なまの舞台をごいっしょに:俳優座劇場プロデュース公演『罠』:神戸演劇鑑賞会6月例会


登場人物は六人。男(ダニエル)、警部、神父(マクシマン)、女(フロランス)、浮浪者(ハコフグ)、看護婦(ベルトン嬢)。この人物たちが巻き起こす〝罠〟の数々に観客は罠に引き込まれ、自然と犯人を捜しながら舞台を追っていく、スリルとサスペンスにみちみちる舞台です。
フランス東部のリゾート地シャモニーの山荘が舞台、新婚三カ月の若夫婦がこの別荘にやって来た。だが、喧嘩の挙げ句、妻が出ていって十日になる。夫は警察に捜索を依頼するも今一つ明快な結果が出てこない。そこへ神父が、妻が帰ってきたとして、ひとりの女性を連れて来る。しかし、その女性はダニエルの全く知らない人だった。すっかり落ち込み、憔悴するダニエル。

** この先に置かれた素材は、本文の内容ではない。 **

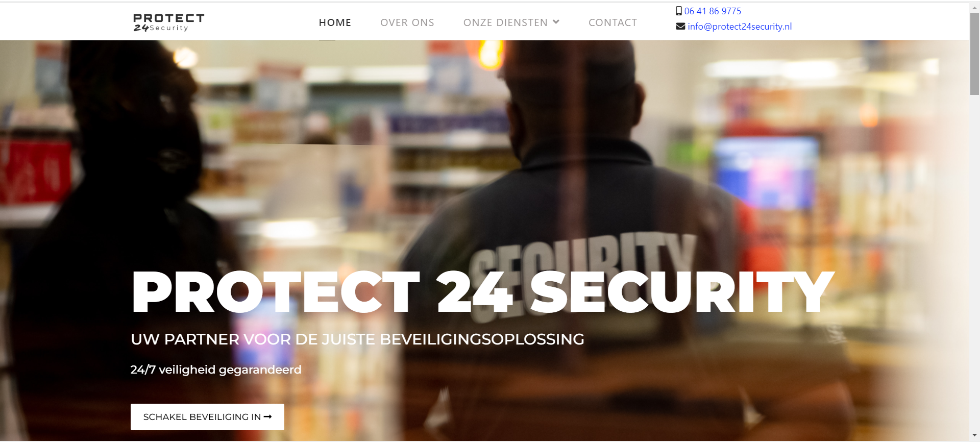Open the info@protect24security.nl email link
The image size is (980, 443).
[740, 27]
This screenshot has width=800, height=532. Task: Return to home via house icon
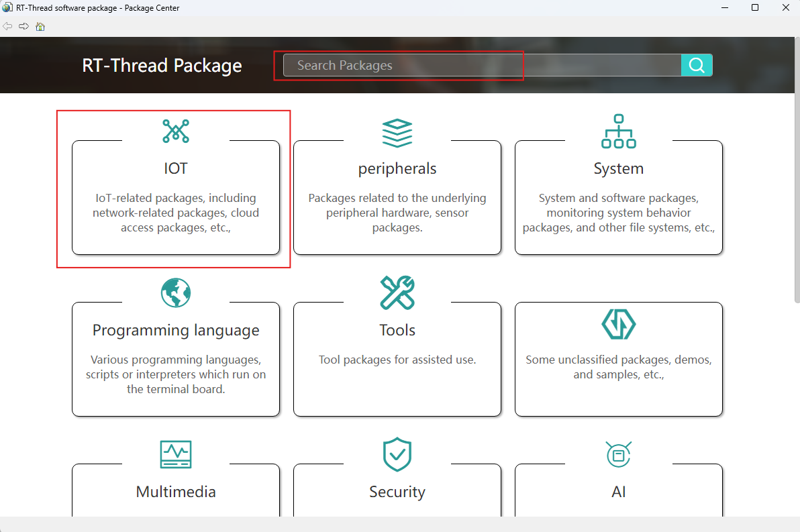(x=40, y=27)
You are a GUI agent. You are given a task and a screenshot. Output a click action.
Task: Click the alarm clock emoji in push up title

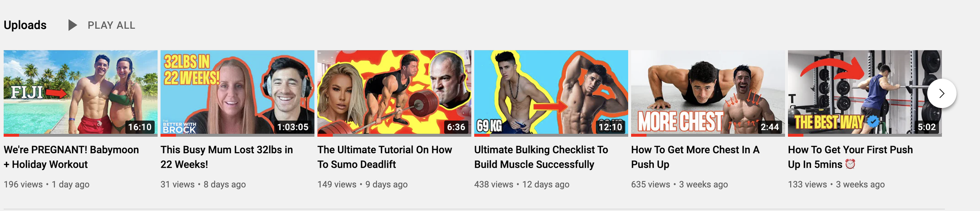850,164
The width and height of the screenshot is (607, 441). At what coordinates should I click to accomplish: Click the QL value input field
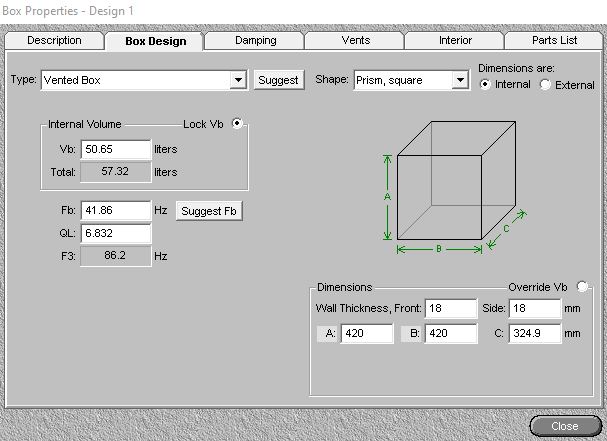116,233
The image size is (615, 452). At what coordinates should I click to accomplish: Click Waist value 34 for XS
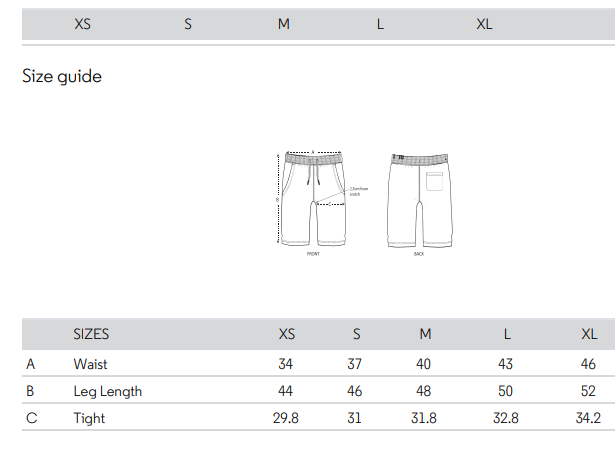pyautogui.click(x=286, y=364)
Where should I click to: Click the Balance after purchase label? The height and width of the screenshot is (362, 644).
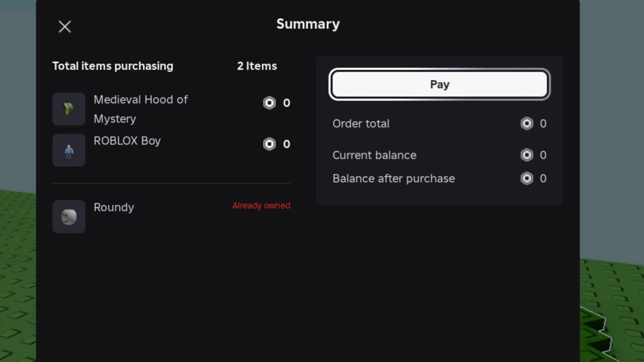(x=394, y=179)
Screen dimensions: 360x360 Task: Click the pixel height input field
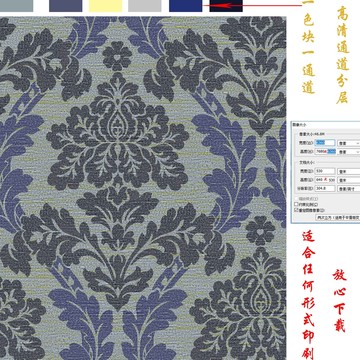325,151
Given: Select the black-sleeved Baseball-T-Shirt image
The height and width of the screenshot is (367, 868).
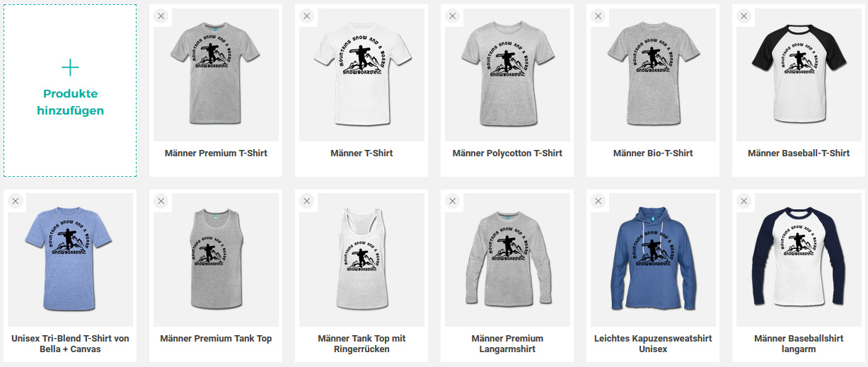Looking at the screenshot, I should (x=799, y=75).
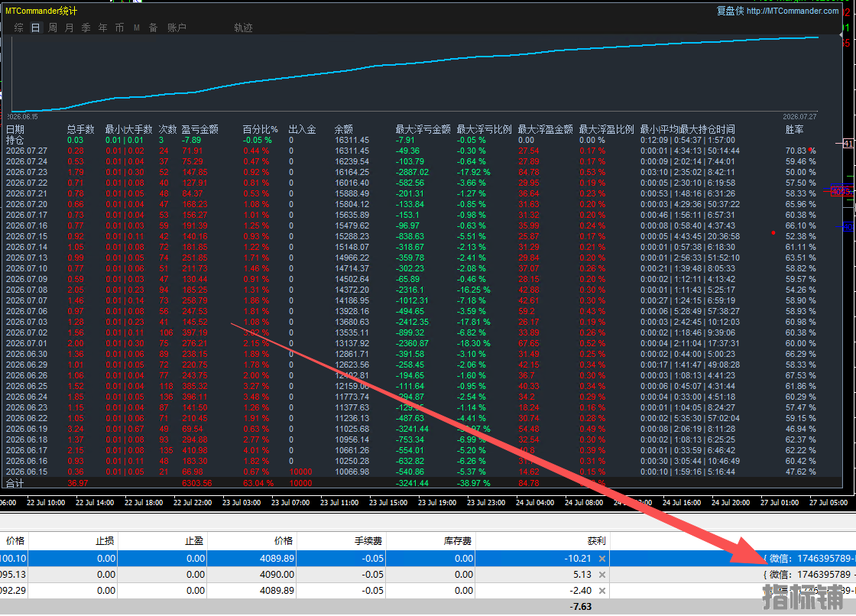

果たして、妻は見つかるのか⁈ ハラハラ、ドキドキさせられる。登場人物一人ひとりが、怪しくて疑いたくなる。状況は二点三点、謎が謎をうみ、転がるように展開する物語。果たして結末は…。
作者・ロベール・トマは南仏ガップ生まれ。十六歳で俳優を志しパリにでる。一九六〇年に『罠』を書き一躍人気作家となる。推理劇の筋立てに風俗喜劇を加味して、新風を吹き込んだ。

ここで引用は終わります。